Published online Aug 24, 2021. doi: 10.5306/wjco.v12.i8.688
Peer-review started: January 27, 2021
First decision: March 31, 2021
Revised: April 9, 2021
Accepted: July 23, 2021
Article in press: July 23, 2021
Published online: August 24, 2021
Processing time: 208 Days and 1.7 Hours
Molecular classification of gastric cancer (GC) emerged as a promising option to define therapeutic strategies and prognostic subgroups. However, the costs and technical complexity of molecular methodologies remains an obstacle to its adoption. Thus, their clinical significance by other approaches needs further evidence, especially in the western GC.
Although molecular classifications as proposed by The Cancer Genome Atlas (TCGA) Research Network Group and Asian Cancer Research Group (ACRG) subtypes provided a guide for patient stratification and trials of targeted therapy, the clinical utility of these classifications is still limited due to the technical complexity, as indicated by the fact there is little evidence of its application in a real-world setting.

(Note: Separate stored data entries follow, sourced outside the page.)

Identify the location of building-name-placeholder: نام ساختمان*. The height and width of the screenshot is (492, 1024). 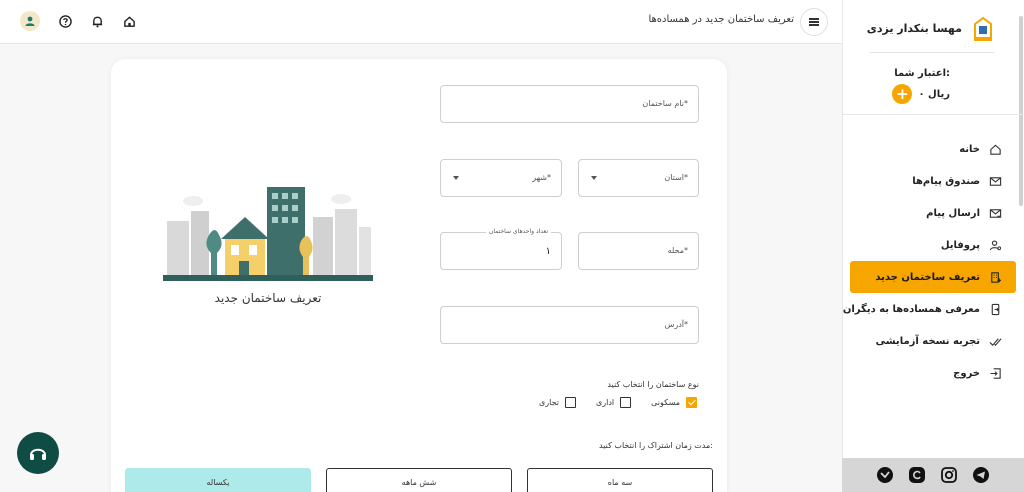
(665, 104).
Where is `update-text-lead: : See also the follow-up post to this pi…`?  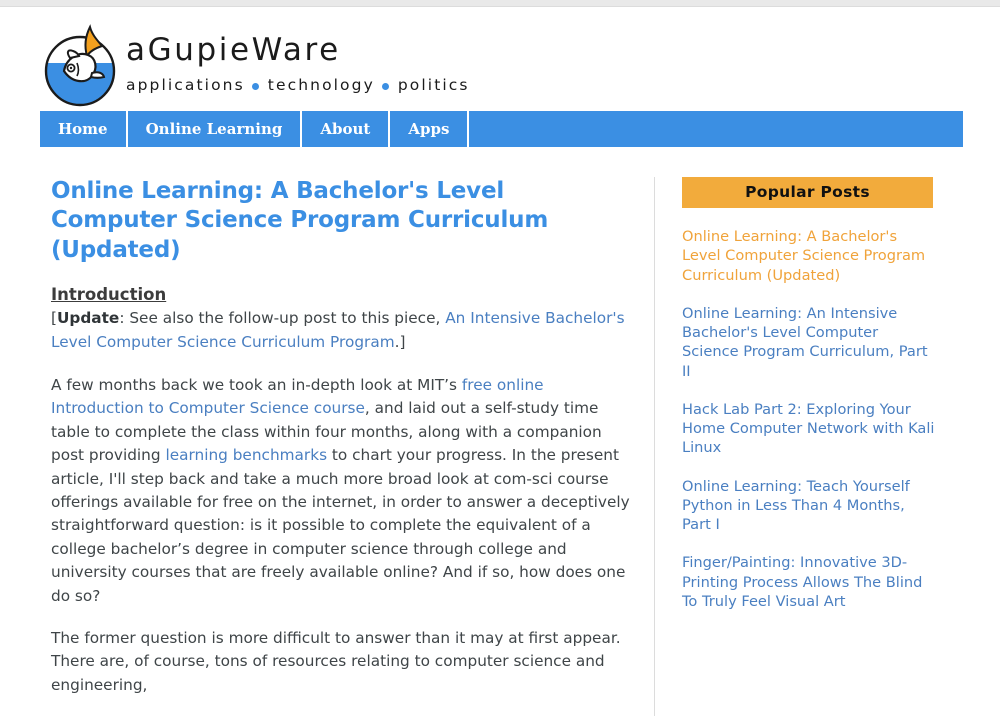
update-text-lead: : See also the follow-up post to this pi… is located at coordinates (282, 318).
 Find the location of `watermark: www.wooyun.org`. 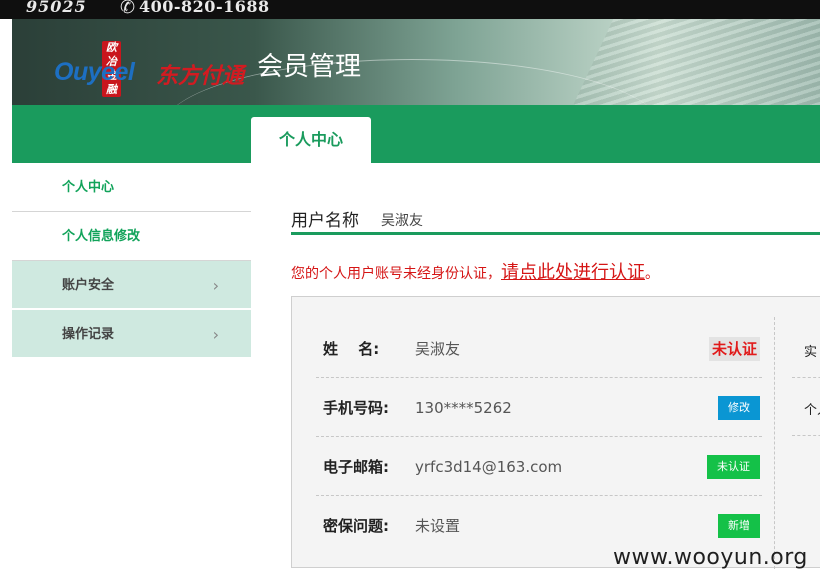

watermark: www.wooyun.org is located at coordinates (710, 558).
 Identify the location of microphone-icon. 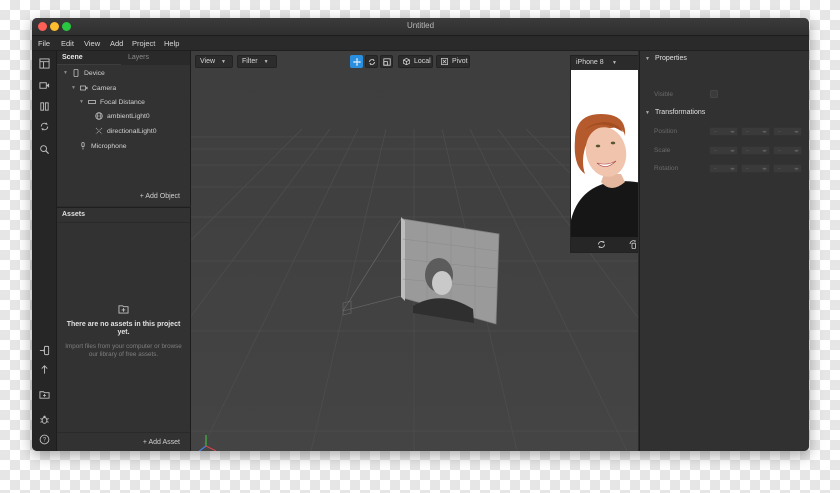
(83, 146).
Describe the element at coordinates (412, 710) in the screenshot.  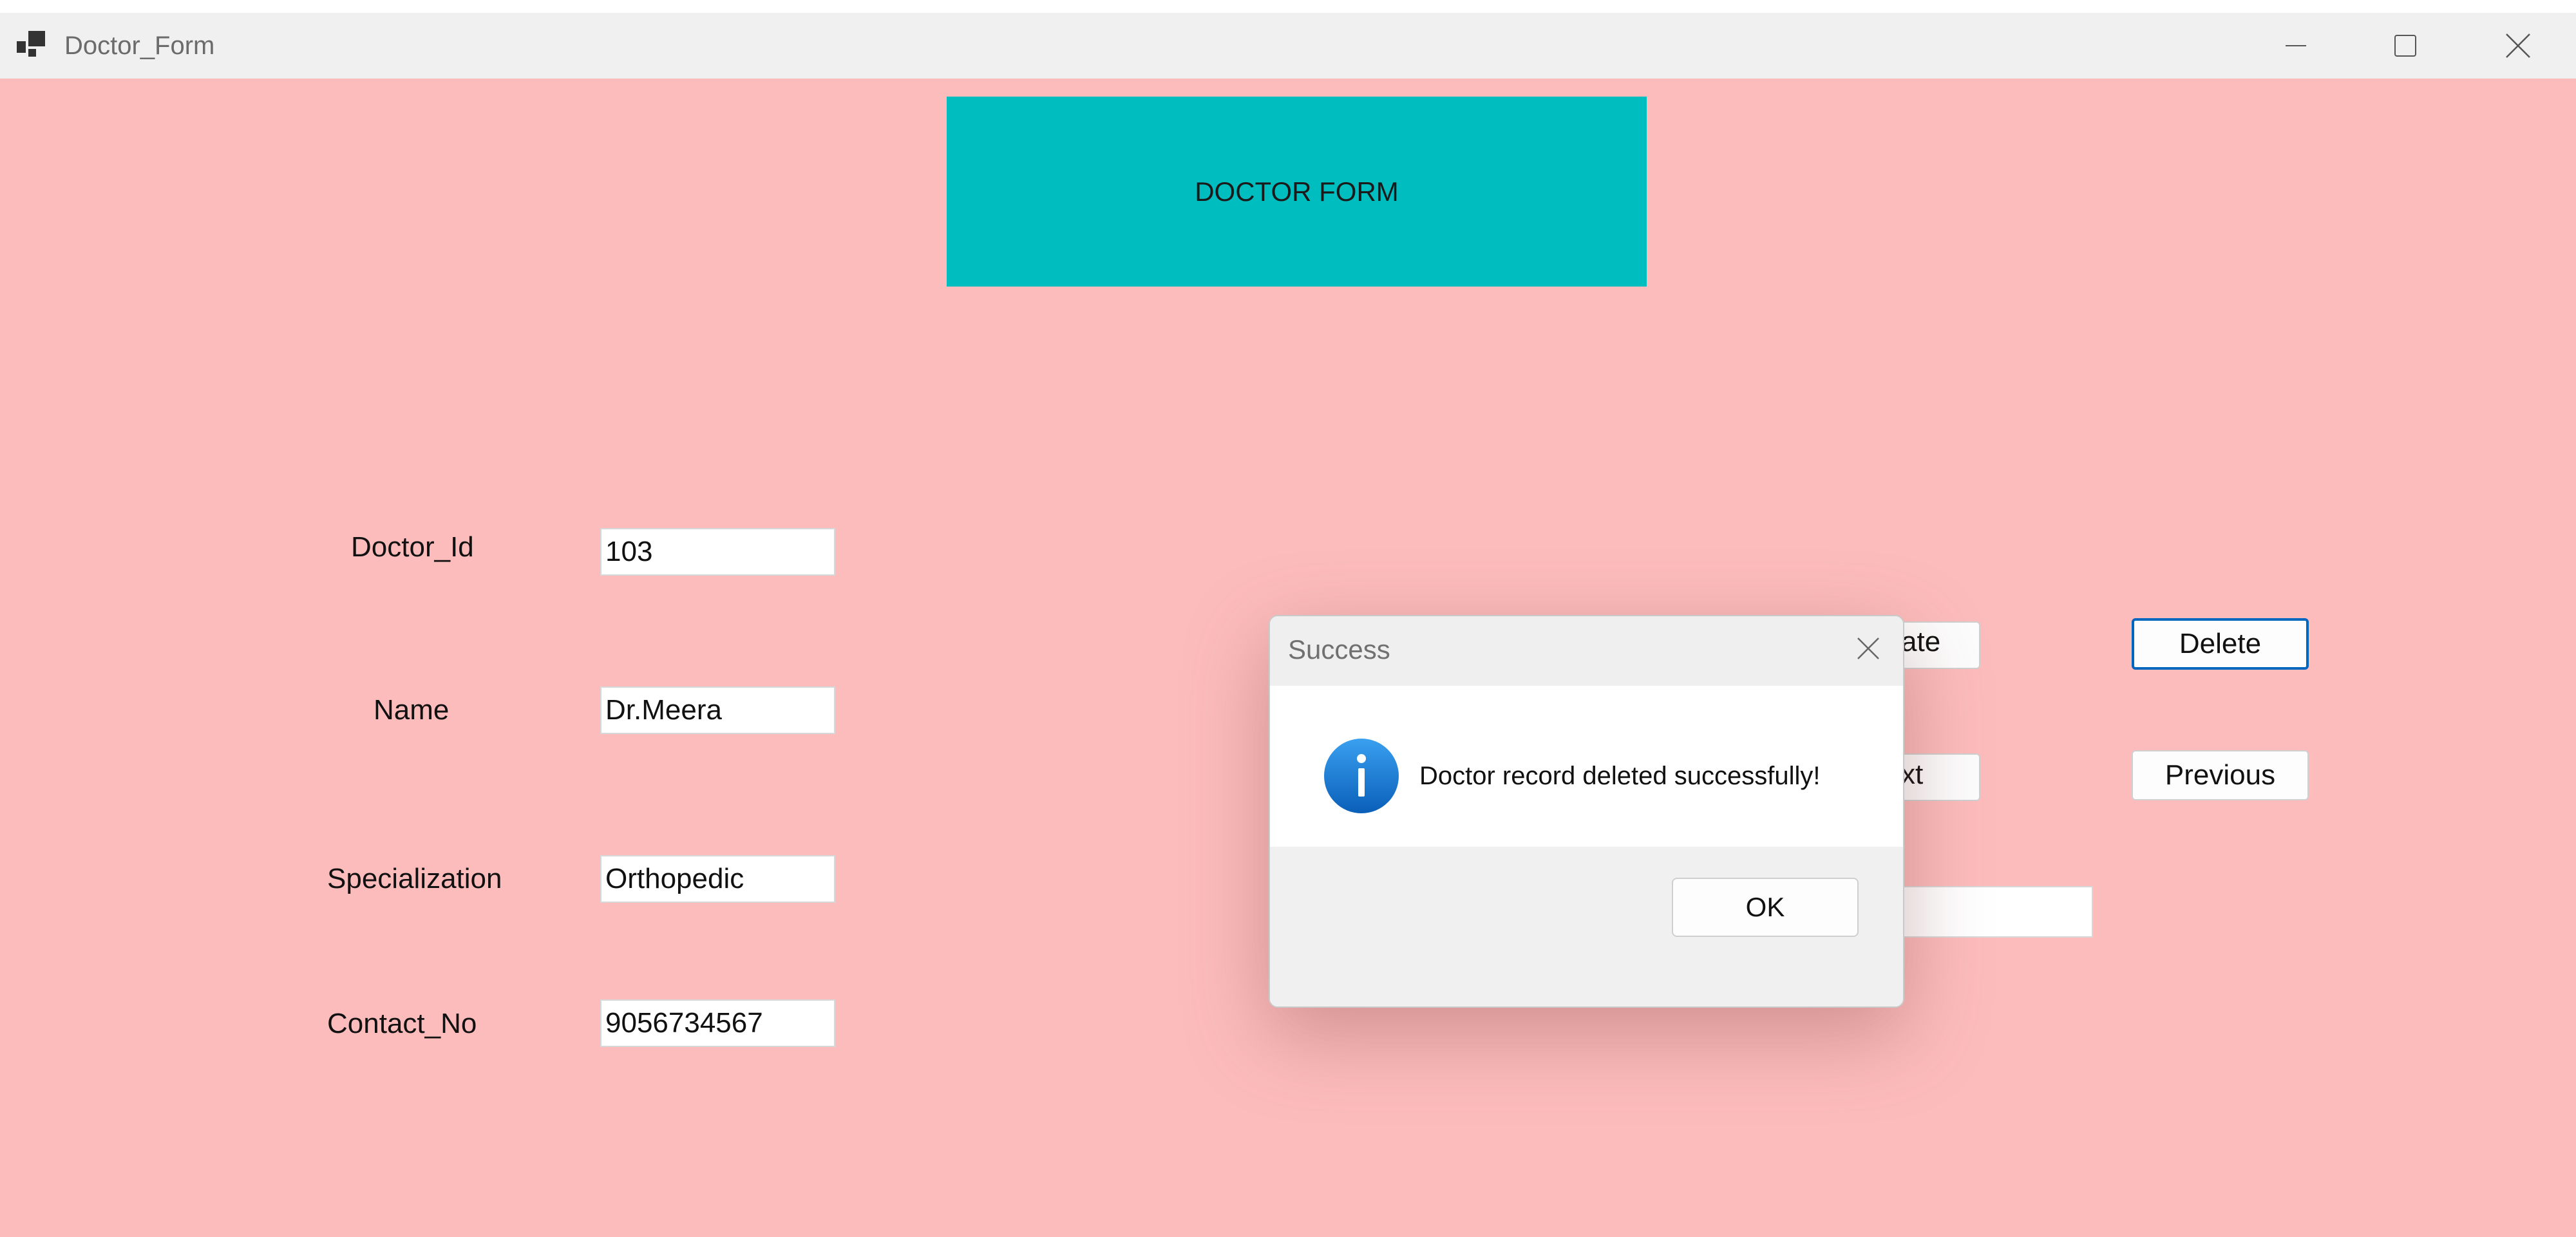
I see `name-label: Name` at that location.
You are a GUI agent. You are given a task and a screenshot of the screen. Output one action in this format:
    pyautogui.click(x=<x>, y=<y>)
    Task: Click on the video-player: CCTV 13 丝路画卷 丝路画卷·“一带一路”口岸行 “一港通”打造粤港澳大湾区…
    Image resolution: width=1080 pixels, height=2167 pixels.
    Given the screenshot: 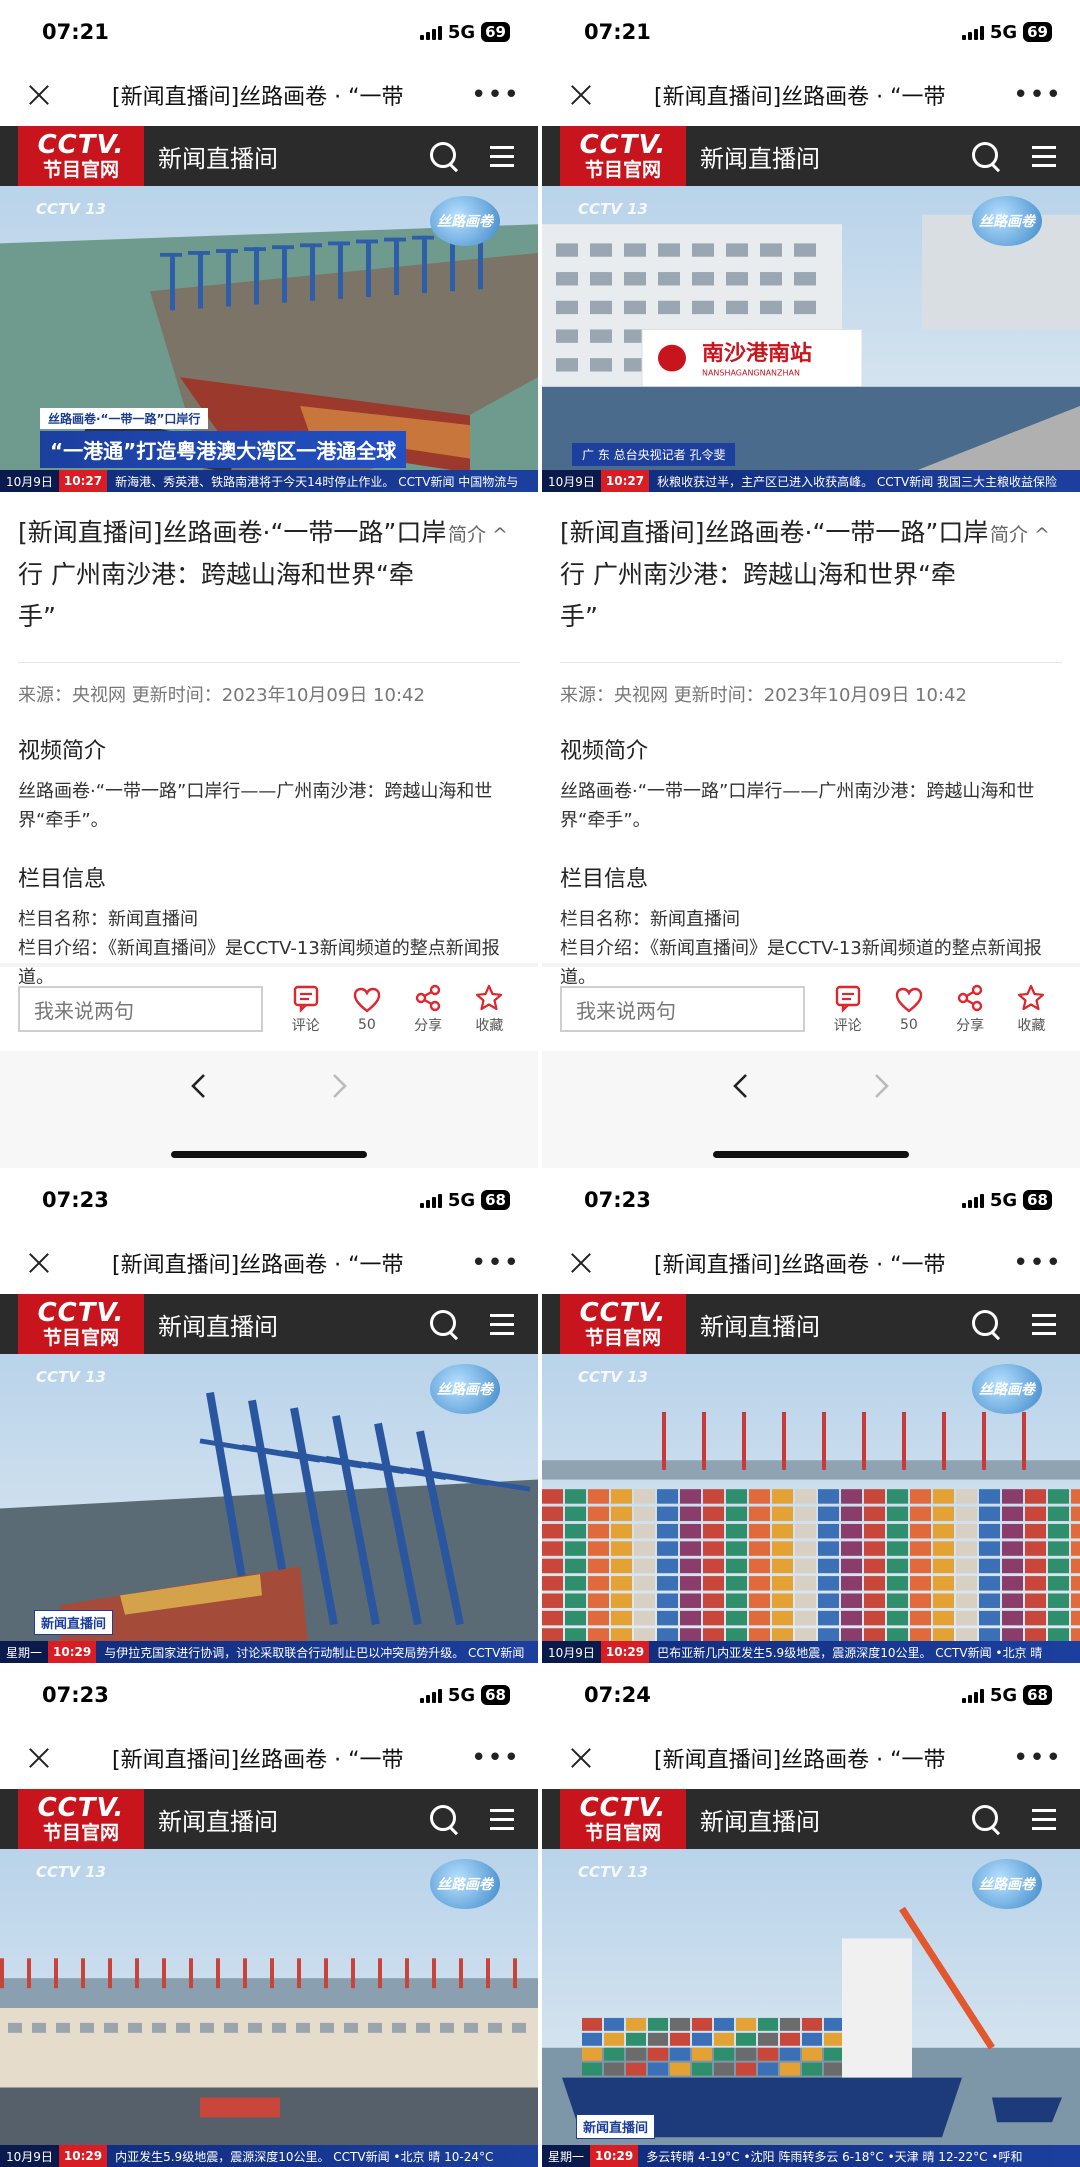 What is the action you would take?
    pyautogui.click(x=269, y=339)
    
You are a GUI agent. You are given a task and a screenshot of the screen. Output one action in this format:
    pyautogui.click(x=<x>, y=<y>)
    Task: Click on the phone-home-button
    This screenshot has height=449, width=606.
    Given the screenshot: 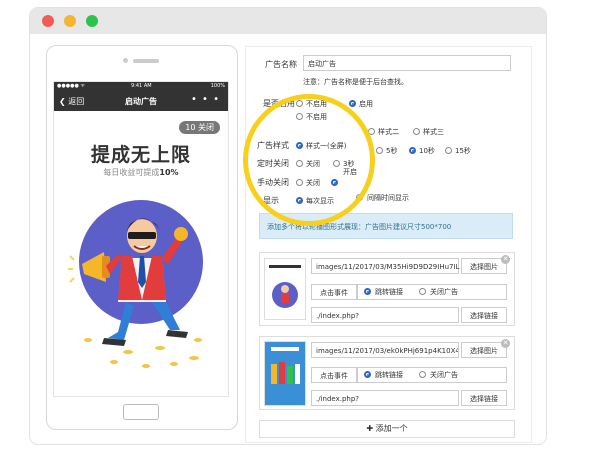 What is the action you would take?
    pyautogui.click(x=141, y=412)
    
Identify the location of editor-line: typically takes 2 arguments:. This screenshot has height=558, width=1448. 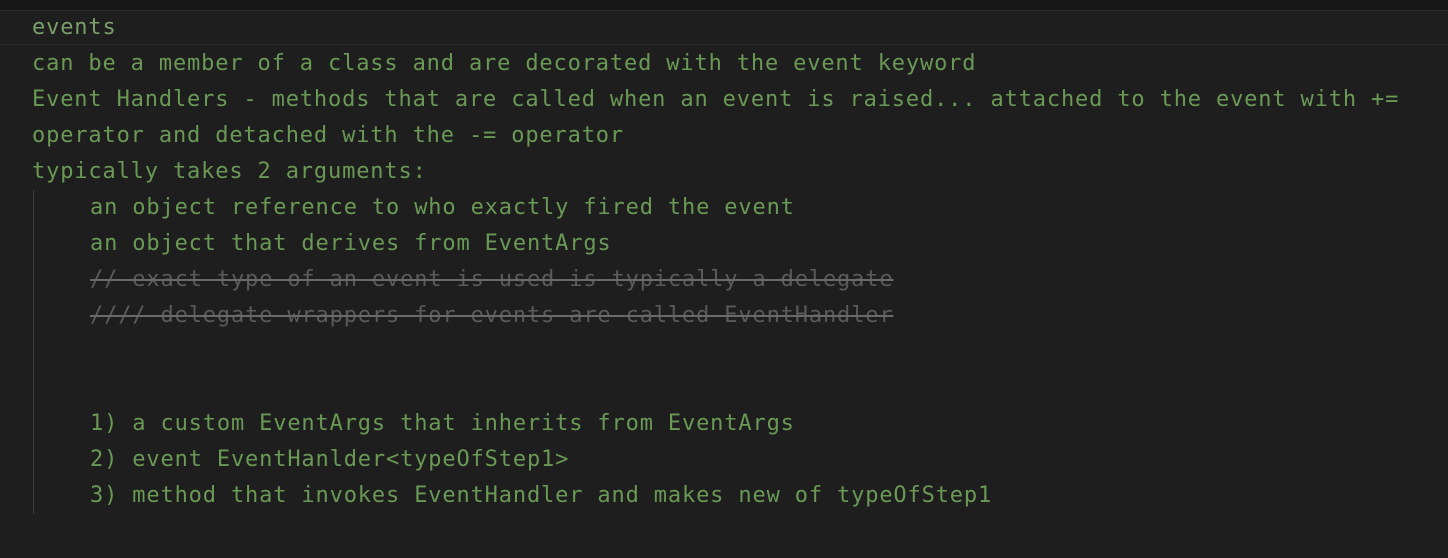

The purpose of this study was to determine the subgroups of molecular classification by immunohistochemistry (IHC) and in situ hybridization (ISH), and to evaluate its characteristics and impact on long-term survival in a Western cohort of GC patients treated with curative intent.
We retrospectively evaluated GC patients who underwent D2-gastrectomy between 2009 and 2016 by tissue microarray. Cases were assessed for microsatellite instability (MSI) status, E-cadherin and p53 expression by IHC and for Epstein-Barr virus (EBV) by ISH. Clinicopathological characteristics and survival of GC were evaluated according to TCGA and ACRG classification system.
A total of 287 GC patients were included. Based on IHC and ISH analysis, 5 profiles were defined as follows: E-cadherin aberrant (9.1%), MSI (20.9%), p53 aberrant (36.6%), EBV positivity (10.5%), and p53 normal (31%), which corresponded to tumors that showed no alteration in other profiles. Flowchart according to the TCGA and ACRG classifications were used to define the subtypes, where clinical and pathological characteristics associated with GC subtypes were evidenced. In both classifications, the MSI group had better survival. While the subtype represented by the loss of e-cadherin expression (subtype GS and microsatellite stable/epithelial to mesenchymal transition) was related to a worse prognosis. The classification proposed by the TCGA was an independent factor associated with survival in patients with GC.
The IHC/ISH analysis was able to distinguish immunophenotypic groups of GC with distinct characteristics and prognosis, and is a viable option for use in a clinical setting.
The identification of gastric adenocarcinoma subtypes through techniques available in clinical practice and the development of integrated approaches for diagnostic applications, such as prognosis prediction or response to therapy intervening, emerge as an essential phase toward personalized medicine in GC treatment.